▶ Excerpted passage
Adam Peaty: how religion and the Ramsays saved me

Meanwhile, Great Aunt Janet said: “I can’t believe he’s done this to his mother who’s done so much for him from an early age. To be treated like this is not kind.” As for Aunt Louise … just as Adam Peaty teetered on the brink of walking up the aisle to claim his love, she sent her nephew a message, which amounts to — well. Less a “text”, more a curse. “I hope you never suffer the depth of pain you have put your mother through and despite it all she loves you still. Shame on you both. Shame. Remember on this, your happiest day, and on each anniversary of your happiest day, that you hurt your mum so deeply her soul screams.’”

We know this, because it was faithfully reproduced in the Mail, which rather suggests Aunt Louise sent it to them, too. The overarching narrative — driven by the Peaty family — is that they’re too declassé and council house for the upmarket Ramsays’ liking, a belief which sprouted circa the engagement bash thrown in December 2024, to which, wider members of the Peaty clan were not invited, then metastasized when Caroline was not asked to Holly Ramsay’s splashy Soho Farmhouse hen do last month (although, as a friend says: “Mother-in-laws at hen dos are gross, I don’t care who you are.”).

▶ Data section

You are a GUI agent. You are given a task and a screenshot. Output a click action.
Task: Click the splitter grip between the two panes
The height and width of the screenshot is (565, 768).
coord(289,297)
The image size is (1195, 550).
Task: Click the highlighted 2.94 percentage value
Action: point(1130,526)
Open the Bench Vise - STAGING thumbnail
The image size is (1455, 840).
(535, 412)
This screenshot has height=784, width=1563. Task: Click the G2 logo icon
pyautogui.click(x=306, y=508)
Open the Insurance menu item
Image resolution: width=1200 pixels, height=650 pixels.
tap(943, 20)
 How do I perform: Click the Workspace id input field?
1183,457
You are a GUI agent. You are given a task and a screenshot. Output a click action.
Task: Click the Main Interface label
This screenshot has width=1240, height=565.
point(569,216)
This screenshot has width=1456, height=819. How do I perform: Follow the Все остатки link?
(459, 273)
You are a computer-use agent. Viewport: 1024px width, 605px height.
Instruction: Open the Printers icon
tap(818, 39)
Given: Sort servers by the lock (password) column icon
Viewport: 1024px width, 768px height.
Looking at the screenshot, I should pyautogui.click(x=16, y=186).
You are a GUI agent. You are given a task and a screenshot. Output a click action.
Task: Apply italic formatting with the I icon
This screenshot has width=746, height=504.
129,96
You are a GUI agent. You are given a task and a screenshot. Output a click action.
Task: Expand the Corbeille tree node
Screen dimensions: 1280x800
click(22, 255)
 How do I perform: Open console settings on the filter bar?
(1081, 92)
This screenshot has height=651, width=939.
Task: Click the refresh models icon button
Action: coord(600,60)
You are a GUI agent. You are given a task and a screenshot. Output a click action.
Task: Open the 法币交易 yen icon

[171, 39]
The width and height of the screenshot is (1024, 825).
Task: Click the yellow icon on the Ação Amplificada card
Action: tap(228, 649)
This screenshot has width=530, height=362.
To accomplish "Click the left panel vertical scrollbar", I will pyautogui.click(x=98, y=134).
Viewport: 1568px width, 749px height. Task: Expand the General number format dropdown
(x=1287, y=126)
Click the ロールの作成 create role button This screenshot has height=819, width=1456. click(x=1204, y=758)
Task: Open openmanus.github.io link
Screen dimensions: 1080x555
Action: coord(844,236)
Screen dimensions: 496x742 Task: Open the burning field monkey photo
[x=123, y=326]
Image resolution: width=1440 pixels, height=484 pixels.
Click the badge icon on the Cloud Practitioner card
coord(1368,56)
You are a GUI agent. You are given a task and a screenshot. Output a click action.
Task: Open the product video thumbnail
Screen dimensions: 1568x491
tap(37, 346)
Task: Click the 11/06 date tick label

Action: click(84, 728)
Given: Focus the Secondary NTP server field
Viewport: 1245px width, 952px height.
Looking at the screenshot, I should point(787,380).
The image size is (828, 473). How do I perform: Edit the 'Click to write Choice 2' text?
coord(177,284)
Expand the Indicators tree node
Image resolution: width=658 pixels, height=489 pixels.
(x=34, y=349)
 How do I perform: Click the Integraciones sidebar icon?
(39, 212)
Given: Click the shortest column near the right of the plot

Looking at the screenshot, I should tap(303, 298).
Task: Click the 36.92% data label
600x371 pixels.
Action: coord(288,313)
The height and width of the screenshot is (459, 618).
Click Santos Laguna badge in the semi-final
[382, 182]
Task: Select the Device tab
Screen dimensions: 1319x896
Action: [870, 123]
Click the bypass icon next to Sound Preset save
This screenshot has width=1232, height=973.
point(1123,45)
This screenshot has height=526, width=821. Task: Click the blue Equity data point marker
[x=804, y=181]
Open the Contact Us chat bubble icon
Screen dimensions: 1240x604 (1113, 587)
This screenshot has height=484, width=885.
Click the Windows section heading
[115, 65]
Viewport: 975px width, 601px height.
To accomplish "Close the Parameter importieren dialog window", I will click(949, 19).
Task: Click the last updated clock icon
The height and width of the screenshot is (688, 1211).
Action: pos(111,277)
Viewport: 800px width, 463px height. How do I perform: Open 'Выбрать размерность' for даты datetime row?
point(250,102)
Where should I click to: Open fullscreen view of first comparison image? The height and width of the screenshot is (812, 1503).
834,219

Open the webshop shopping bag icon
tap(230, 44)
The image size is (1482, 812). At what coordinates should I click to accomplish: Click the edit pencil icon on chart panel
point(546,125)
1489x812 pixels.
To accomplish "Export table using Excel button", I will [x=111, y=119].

▶ Complete the following
**a.** According to the Adam Peaty article, how is it known what Aunt Louise's message said, and what does the article infer from this? Answer in one to three sentences.
**b.** List every individual person named in the Adam Peaty article.
**c.** Continue the Adam Peaty article from the end of its last sentence.
The listing has no connection to the Adam Peaty article.

▶ Exercise answers
**a.** The message is known because it was faithfully reproduced in the Mail. The article takes this as a sign that Aunt Louise probably sent the message to the Mail as well.

**b.**
- Adam Peaty
- Great Aunt Janet
- Aunt Louise
- Caroline
- Holly Ramsay

**c.**
So yes — I think it’s reasonable to call 2025 the year of the Celebrity Family Estrangement. Which is desperately sad, not nearly so fun as 2024’s year of the Nepo Baby, and infinitely more complicated and hurtful than the broad strokes and two-side tribalism a newspaper report will allow. But might it also be symptomatic of a greater cultural vibe shift?

“It sometimes feels like every other one of my friends is estranged from some aspect of their family,” a late-thirty-something friend tells me. “It’s the millennial disease.”

“Seriously?” I ask. First I’ve heard of it.

“Oh, someone’s always pulling me aside after reformer Pilates so they can tell me they’ve gone LC with a parent.”

Ah, so — I didn’t know either but: LC stands for “low contact”, the mindful and deliberate reduction in the time and frequency with which you interact with a parent. A more gentle alternative to NC (no contact), it’s about the “implementation of meaningful boundaries”; the “destigmatising” of the “partially severed tie”; it is furthermore a “useful tool” in the managing of “toxic, narcissistic parents” inclined towards “gaslighting”.

Why you wouldn’t catch me at Adam Peaty’s stag do

If that sounds like lazy, empty, pseudo-therapeutic baloney to you — that, my millennial mate tells me, is precisely the problem.

“It’s all wrapped up in how seriously my generation takes itself and its Mental Health. All the Instagram therapy, Live Your Truth stuff; how we must all be Main Characters, and everyone needs to honour that, and if they don’t, they’re trying to ‘dim our light’…”

An inflexible, self-centring, victim-inclined perspective, which might, I imagine, be compounded by the contemporary, spiralling inability to tolerate anyone else’s political and/or ideological stance —then perhaps more, again, by the heavily edited and curated notion of what family should mean, how it should look, also perpetuated on social media — which could leave some wondering why theirs is failing to live up, then, rejecting it.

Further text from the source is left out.